CUDA::Minimal takes two steps backwards, one step forward
Edit: I got my original approach to work, see my follow-up.
A week ago I wrote about how I though play-perl was great. I put up a bunch of ideas and waited to see what others would encourage me to do. Two of my ideas got two votes each (some others got single votes), one of which involved revising CUDA::Minimal sot it works again. (CUDA is a means for executing massively parallelized code on your video card.) Well, it compiles now, but it doesn't quite work the way I had hoped and I am facing some basic architectural redesign issues. Herein I describe the old way things worked, and why that won't work anymore. Can anybody offer some ideas for how I might move forward?
First, let me explain the original design. Originally, I released ExtUtils::nvcc. The goal of this module was to operate as a drop-in replacement for you C compiler in ExtUtils::MakeMaker, Module::Build, and Inline::C that actually invoked nVidia's nvcc. nvcc lets normal C (or C++) code pass through without touching it, but it handles special minor language extensions, making it easy and relatively painless to mix device (video card) and host (regular CPU) code. Using this compiler wrapper, I could write XS code with CUDA-C, and it Just Worked.
That was three years ago (almost exactly), and I hadn't touched the code since July of 2010. Last September, I tried recompiling CUDA::Minimal, but they didn't work anymore. I do not understand in any way what is going on, but it seems as though nVidia introduced a C macro into their libraries (which get added when you compile with nvcc) that trips up some of Perl's internals. (I tried compiling with different versions of Perl---including the one I originally used in my development---and they all failed, so I presume it was a change on nVidia's end, not Perl's.)
I need to fix this because I wrote some serious numerical code a couple of years ago that I want to use again, and which is locked into this old system. I am also motivated to score my first points on play-perl.org. :-)
My current solution gets CUDA::Minimal back up-and-running. You can once again use it to transfer data to your video card, and transfer data back from your video card because the underlying interface for those were C functions to begin with. However, you can't just write you CUDA code in your XS files anymore. You can't write simple XS wrappers around kernel launches.

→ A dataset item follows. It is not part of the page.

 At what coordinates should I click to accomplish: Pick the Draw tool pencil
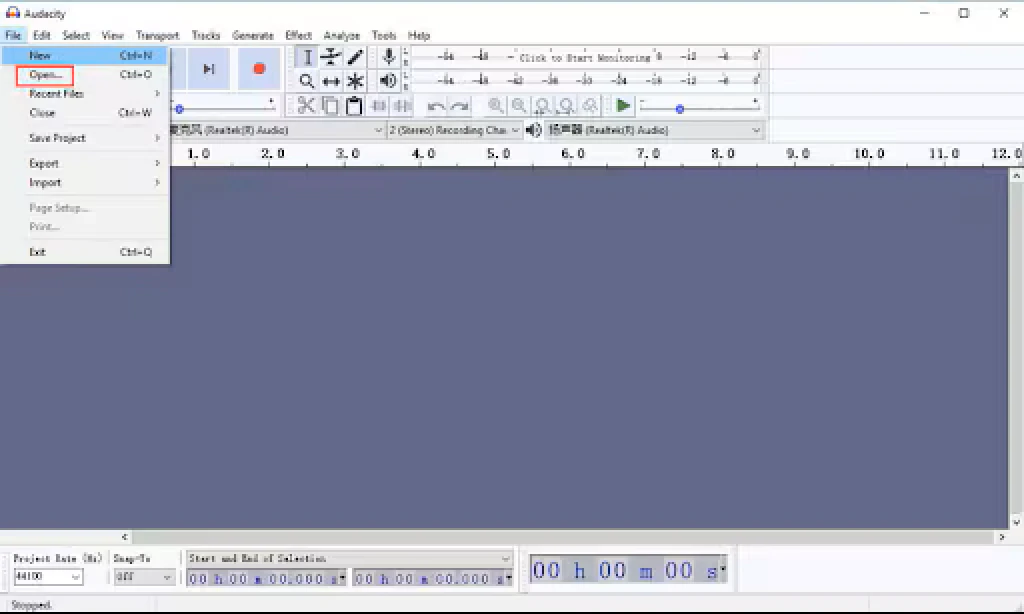(x=355, y=57)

To get an idea of what nvcc lets you do, see the code under this post. The function on line 10, which starts with __global__, is meant to be compiled for and run on your video card. You need to run that through nvcc. The other important pieces is on line 30, where you see the tripple-angle-bracket notation. That code is replced by nvcc with a set of declarations and function invocations that builds the call stack and invokes it on the video card. Once upon a time, you could include these triple-angle-bracket invocations directly into your XS or Inline::C code and it worked. Now it doesn't.
Architecturally, you can get around this by creating a separate source file with C functions that perform whatever kernel invocation you want, and compiling that source file with nvcc. You would then write an XS file that uses a common C header file, and link the nvcc-compiled code at the last second. However, that's a major change in how one would call kernels from XS code. It's an extra pair of files, and managing the proper linker arguments is a pain.
I could try to dig around in the Perl source to figure out which C macro is getting tripped, but that will be a lot of work. (The error is reportedly from somewhere in the regex engine.) I could try to write wrapper modules that would minimize the extra effort for consuming modules. I could try to introduce a new module that takes a string containing your source code and returns a ready-to-call sub. All of these are hard work, and none of them are either easy nor as elegant as the original approach. Does anybody have a better idea?
So is it CUDA::Minimal or CUDA::Simple?
PS: I'm downloading cuda for OS X right now to try your work. Wonder why it's so huge (635MB...)
Ah! It's CUDA::Minimal! D'oh! I'll edit the title...
I didn't manage to install cuda, btw. NVidia's .pkg installation finishes without problems, but there's still no nvcc binary (at least in my default $PATH), so I can't install ExtUtils::nvcc.